La prima cosa da fare è meditare sulla preziosità del tempo, sullo spreco dı energia, e rendersi consapevolmente conto di quanto siano grandi le sue conseguenze. Una volta acquisita la consapevolezza di come sia impagabile il tempo e quanto sia riprovevole sprecare energia, l'uomo diventa di solito insofferente del trascorrere inutilmente anche un solo attimo. Naturalmente lavorare senza sosta non ci è possibile: abbiamo bisogno di nutrirci e riposarci, ma una cosa è il riposo e un'altra è sprecare tempo, e lo stesso riposo deve rispondere al risultato matematico della dottrina «miglior impiego della mente e del corpo».

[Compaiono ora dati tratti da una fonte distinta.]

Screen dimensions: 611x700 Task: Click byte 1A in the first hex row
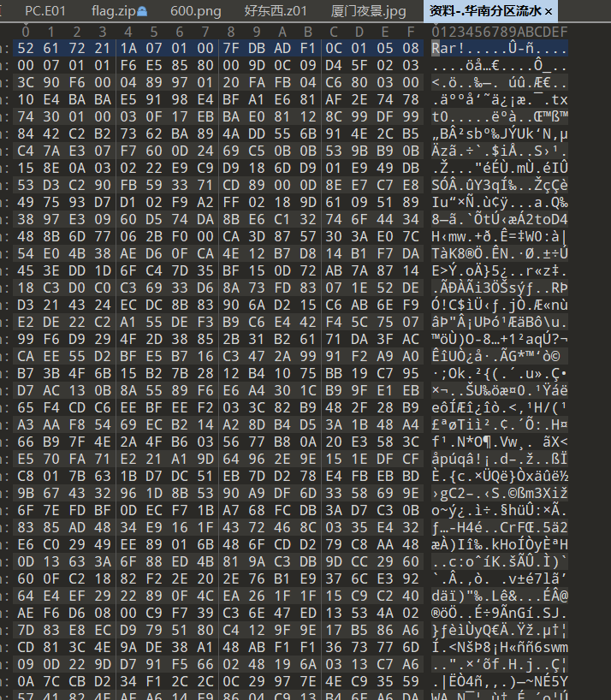(x=128, y=48)

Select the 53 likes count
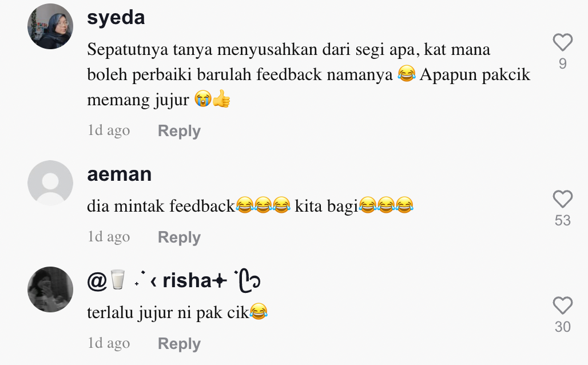[x=563, y=220]
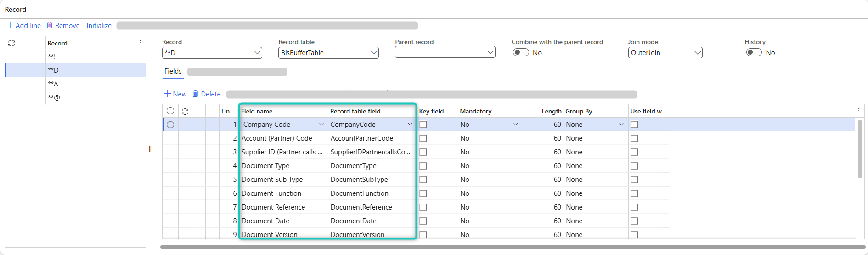Click the Delete trash icon in Fields
The width and height of the screenshot is (868, 255).
(195, 94)
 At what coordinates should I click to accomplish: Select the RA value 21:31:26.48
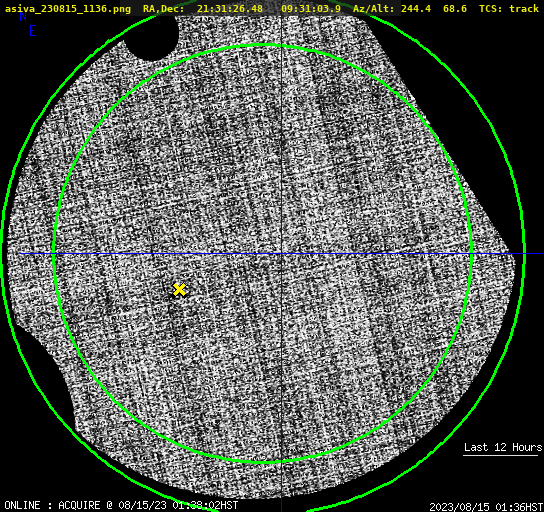pyautogui.click(x=230, y=8)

Una volta che abbiamo deciso di non sprecare un attimo, il secondo passo consiste nell'utilizzare le piccole frazioni del tempo impiegandole per qualche lavoro o studio: questo, si dirà, richiede, oltre la fermezza dell'agire, anche l'intelletto, insufficiente tuttavia se non viene sorretto dalla forza di volontà, che è l'elemento primario per compiere ciò che abbiamo in mente, ciò che sentiamo di dover fare per esigenze anche personali; questo è l'aspetto che richiede il maggiore sforzo nell'applicare l'insegnamento ricevuto, banco di prova, a esempio, per la comprensione del randori.
Un altro addestramento che non può essere trascurato consiste nel coltivare attraverso la volontà la capacità di autocontrollo, esercizio utile per ottenere numerosi risultati vantaggiosi; del resto anche la solerzia, in molti casi, viene allenata con l'aiuto di questa forza e proprio per questo motivo ogni essere umano, a prescindere dall'età e dalla posizione sociale, dovrebbe applicarsi alla disciplina di dominare i desideri e frenare le emozioni.

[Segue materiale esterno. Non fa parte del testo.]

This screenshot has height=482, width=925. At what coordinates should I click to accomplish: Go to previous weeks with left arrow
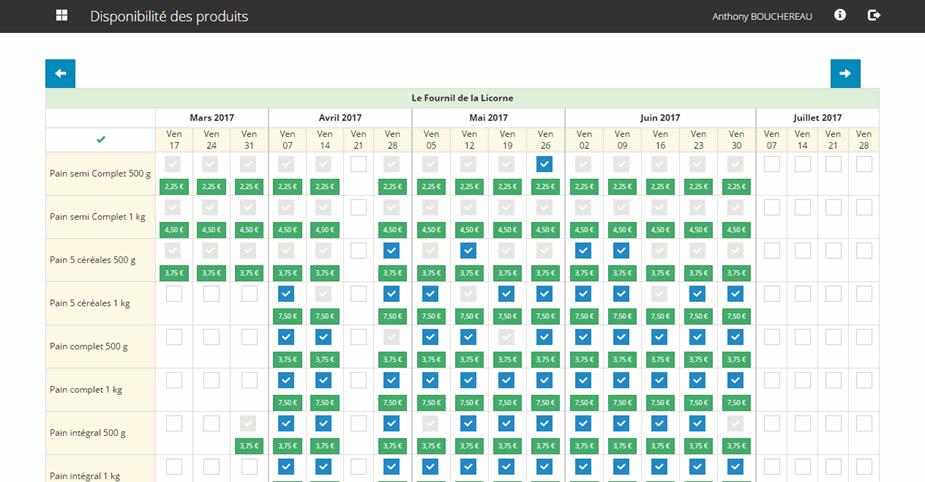(60, 73)
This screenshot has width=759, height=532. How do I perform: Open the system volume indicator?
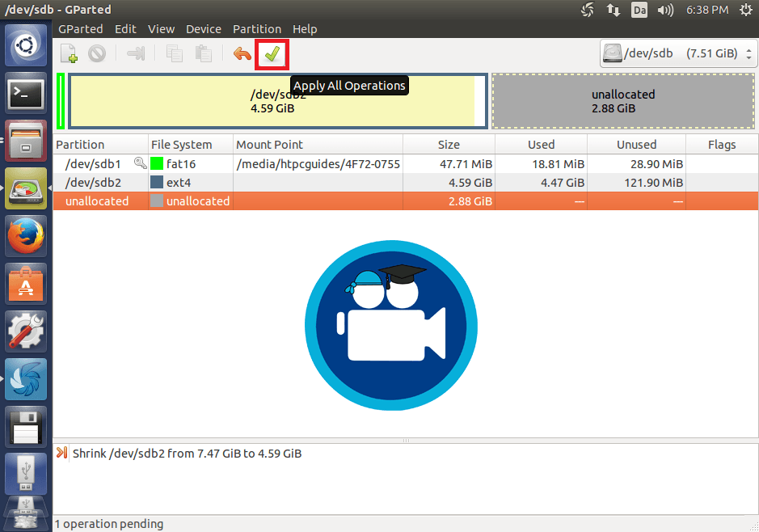point(665,11)
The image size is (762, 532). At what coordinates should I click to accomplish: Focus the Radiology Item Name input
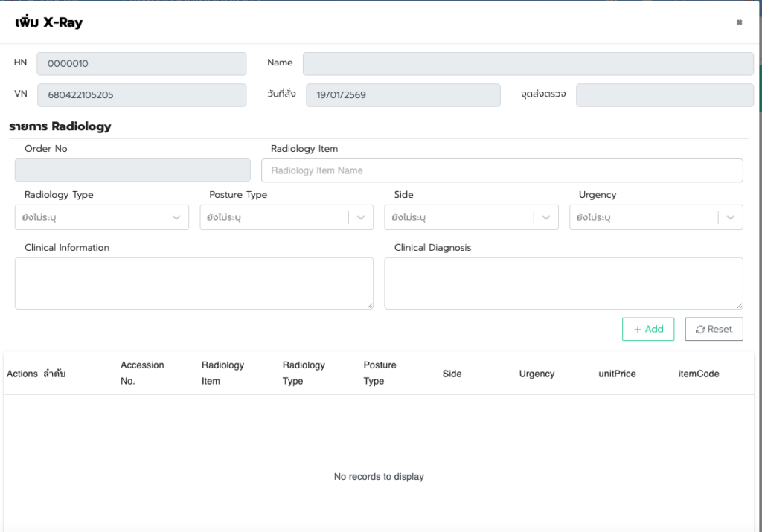click(502, 170)
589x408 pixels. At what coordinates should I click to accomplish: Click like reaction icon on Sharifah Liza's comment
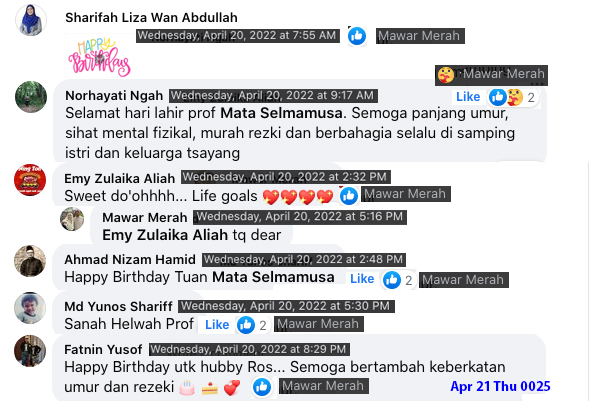click(x=357, y=36)
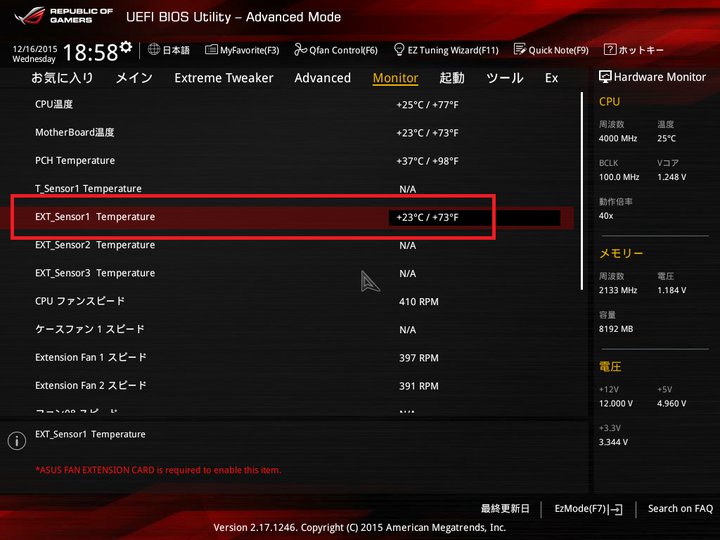Open the ツール tab

(x=504, y=78)

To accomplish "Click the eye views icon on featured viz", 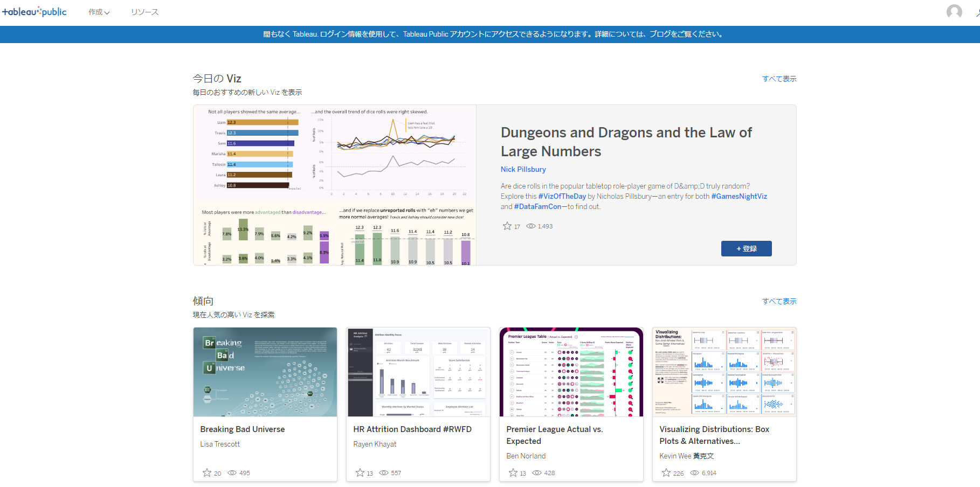I will point(531,226).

L'errore più frequente è di manifestare nelle parole e negli atti la nostra ira senza riflessione, mentre una calma considerazione ci potrebbe salvare dai disagi, soprattutto se la ragione è dalla nostra parte; perfino nel caso contrario la politica migliore è quella di non esprimere rabbia, per il bene di tutti.
Lo spirito di autocontrollo sarà applicato anche per correggere i vizi abituali: spendere inutilmente il denaro, essere disordinati, trascurare la salute; cose di cui è difficile liberarsi se non si ha una ferma determinazione. Questa capacità di dominare se stessi dipende, in ultima analisi, dalla forza di volontà, che nel Judo si acquisisce automaticamente durante il periodo d'apprendimento.

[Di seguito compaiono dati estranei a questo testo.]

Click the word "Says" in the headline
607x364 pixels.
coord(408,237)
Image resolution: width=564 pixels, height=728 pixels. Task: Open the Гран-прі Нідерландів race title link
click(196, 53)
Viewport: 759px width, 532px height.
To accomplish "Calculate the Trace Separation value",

A questo punto vorrei sottolineare all'attenzione dei miei discepoli che lo scopo dell'esercizio Judo sta nell'acquisizione della padronanza dei movimenti fisici e del proprio animo, e quindi dovete essere voi prima degli altri a saperlo applicare quotidianamente, mettendolo in pratica senza indugio nel caso di atteggiamenti positivi e controllandovi con determinazione nei casi contrari. A ogni modo sono certo che anche coloro che non praticano il Judo sapranno trarre notevole risultato da questo principio purché siano solleciti ad applicarlo nella vita. L'ultimo tema è la coltivazione del corpo, a cui l'addestramento del Judo contribuisce con notevole aiuto e facilitazione. Ho usato il termine «shuyō» (coltivazione) invece di quello più comune di «tanren» (rinforzamento) perché,  mentre con quest'ultimo si designa (riferendosi all'addestramento fisico) un irrobustimento ottenuto sottoponendosi al caldo, al freddo o alla fatica, in aggiunta all'accezione di «tanren» il termine <«shuyō» vuole intendere lo sviluppo della tendenza naturale di ogni persona, fortificandone con esercizi appropriati i punti deboli, ma senza violentarli; come pure correggere la postura, al fine di conquistare un equilibrio generale del corpo. Naturalmente questo è un risultato che si può ottenere anche con altri metodi, ma il Judo offre molteplici vantaggi e convenienze, di cui farò un esempio. Parlando strettamente dal punto di vista ginnico - poiché c'è anche L’allenamento concepito nello spirito tanren – il nostro metodo non somiglia ad altri consueti e più diffusi, a quel modo meccanico di fare ginnastica seguendo collettivamente I comandi, né assomiglia a quell'altro modo di far ripetere individualmente i movimenti servendosi di qualche attrezzo, perché la metodologia del Judo offre, in sintesi, una libertà che permette a ognuno di rinforzare i propri punti strategici secondo il volere e la necessità, rispettando la personalità nella scelta dei movimenti.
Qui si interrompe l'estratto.